Tarantool development patches archive
 help / color / mirror / Atom feed
From: Sergey Bronnikov via Tarantool-patches <tarantool-patches@dev.tarantool.org>
To: Sergey Kaplun <skaplun@tarantool.org>,
	Maxim Kokryashkin <m.kokryashkin@tarantool.org>
Cc: tarantool-patches@dev.tarantool.org
Subject: Re: [Tarantool-patches] [PATCH luajit] Consider slots used by upvalues in use-def analysis.
Date: Thu, 8 Feb 2024 14:11:18 +0300	[thread overview]
Message-ID: <a683c83b-8e0b-41d2-9763-e121706886fd@tarantool.org> (raw)
In-Reply-To: <20240207145108.29786-1-skaplun@tarantool.org>

Hi, Sergey

thanks for the patch! LGTM with a minor comment

On 2/7/24 17:51, Sergey Kaplun wrote:
> From: Mike Pall <mike>
>
> Reported by XmiliaH.
>
> (cherry picked from commit 3a654999c6f00de4cb9e61232d23579442e544a0)
>
> `snap_usedef()` analysis doesn't check slots for child upvalues of the
> currentlly recorded function in use-def analysis. Hence, such slots may
typo: currentlly
> be considered unused and not stored in the snapshot. So on snapshot
> restoration, values from these slots may be lost.
>
> This patch adds a marking for all such local upvalues.
>
> Sergey Kaplun:
> * added the description and the test for the problem
>
> Part of tarantool/tarantool#9595
> ---
>
> Branch: https://github.com/tarantool/luajit/tree/skaplun/lj-737-snap-usedef-upvalues
> Tarantool PR: https://github.com/tarantool/tarantool/pull/9662
> Related issues:
> * https://github.com/tarantool/tarantool/issues/9595
> * https://github.com/LuaJIT/LuaJIT/issues/737
>
>   src/lj_snap.c                                 | 35 +++++++++++-
>   .../lj-737-snap-use-def-upvalues.test.lua     | 55 +++++++++++++++++++
>   2 files changed, 87 insertions(+), 3 deletions(-)
>   create mode 100644 test/tarantool-tests/lj-737-snap-use-def-upvalues.test.lua
>
> diff --git a/src/lj_snap.c b/src/lj_snap.c
> index 26352080..1ac9296a 100644
> --- a/src/lj_snap.c
> +++ b/src/lj_snap.c
> @@ -302,6 +302,31 @@ static BCReg snap_usedef(jit_State *J, uint8_t *udf,
>     return 0;  /* unreachable */
>   }
>   
> +/* Mark slots used by upvalues of child prototypes as used. */
> +void snap_useuv(GCproto *pt, uint8_t *udf)
> +{
> +  /* This is a coarse check, because it's difficult to correlate the lifetime
> +  ** of slots and closures. But the number of false positives is quite low.

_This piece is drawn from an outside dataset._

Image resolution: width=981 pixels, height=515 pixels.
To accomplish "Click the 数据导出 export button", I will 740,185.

> +  ** A false positive may cause a slot not to be purged, which is just
> +  ** a missed optimization.
> +  */
> +  if ((pt->flags & PROTO_CHILD)) {
> +    ptrdiff_t i, j, n = pt->sizekgc;
> +    GCRef *kr = mref(pt->k, GCRef) - 1;
> +    for (i = 0; i < n; i++, kr--) {
> +      GCobj *o = gcref(*kr);
> +      if (o->gch.gct == ~LJ_TPROTO) {
> +	for (j = 0; j < gco2pt(o)->sizeuv; j++) {
> +	  uint32_t v = proto_uv(gco2pt(o))[j];
> +	  if ((v & PROTO_UV_LOCAL)) {
> +	    udf[(v & 0xff)] = 0;
> +	  }
> +	}
> +      }
> +    }
> +  }
> +}
> +
>   /* Purge dead slots before the next snapshot. */
>   void lj_snap_purge(jit_State *J)
>   {
> @@ -310,9 +335,12 @@ void lj_snap_purge(jit_State *J)
>     if (bc_op(*J->pc) == BC_FUNCV && maxslot > J->pt->numparams)

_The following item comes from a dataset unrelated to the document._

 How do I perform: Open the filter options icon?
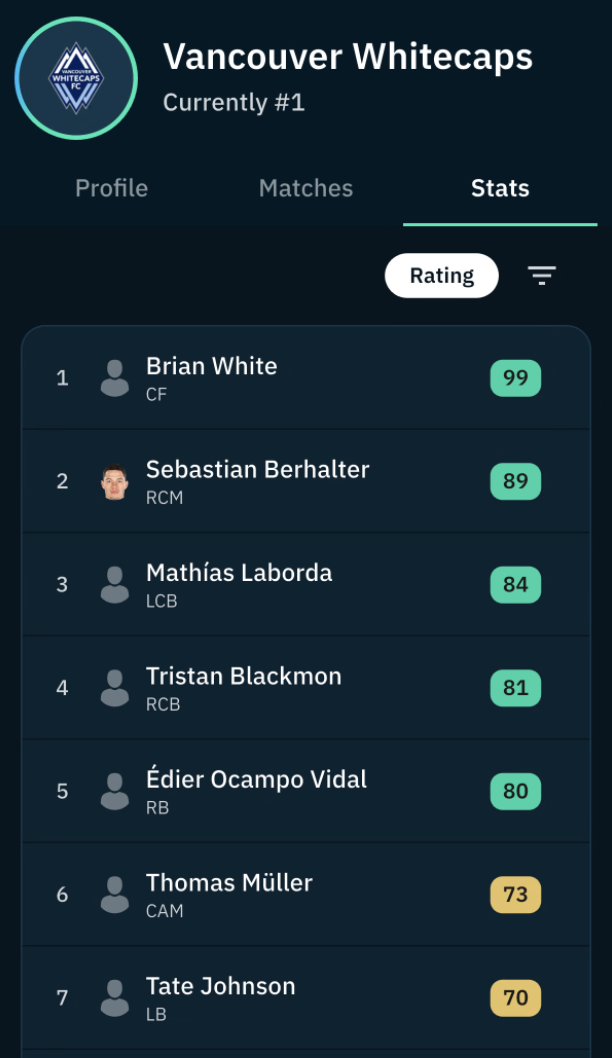541,275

>       maxslot = J->pt->numparams;
>     s = snap_usedef(J, udf, J->pc, maxslot);
> -  for (; s < maxslot; s++)
> -    if (udf[s] != 0)
> -      J->base[s] = 0;  /* Purge dead slots. */
> +  if (s < maxslot) {
> +    snap_useuv(J->pt, udf);
> +    for (; s < maxslot; s++)
> +      if (udf[s] != 0)
> +	J->base[s] = 0;  /* Purge dead slots. */
> +  }
>   }
>   
>   /* Shrink last snapshot. */
> @@ -325,6 +353,7 @@ void lj_snap_shrink(jit_State *J)
>     BCReg maxslot = J->maxslot;
>     BCReg baseslot = J->baseslot;
>     BCReg minslot = snap_usedef(J, udf, snap_pc(&map[nent]), maxslot);
> +  if (minslot < maxslot) snap_useuv(J->pt, udf);
>     maxslot += baseslot;
>     minslot += baseslot;
>     snap->nslots = (uint8_t)maxslot;
> diff --git a/test/tarantool-tests/lj-737-snap-use-def-upvalues.test.lua b/test/tarantool-tests/lj-737-snap-use-def-upvalues.test.lua
> new file mode 100644
> index 00000000..8535f9f6
> --- /dev/null
> +++ b/test/tarantool-tests/lj-737-snap-use-def-upvalues.test.lua
> @@ -0,0 +1,55 @@
> +local tap = require('tap')
> +
> +-- Test file to demonstrate LuaJIT misbehaviour in use-def
> +-- snapshot analysis for local upvalues.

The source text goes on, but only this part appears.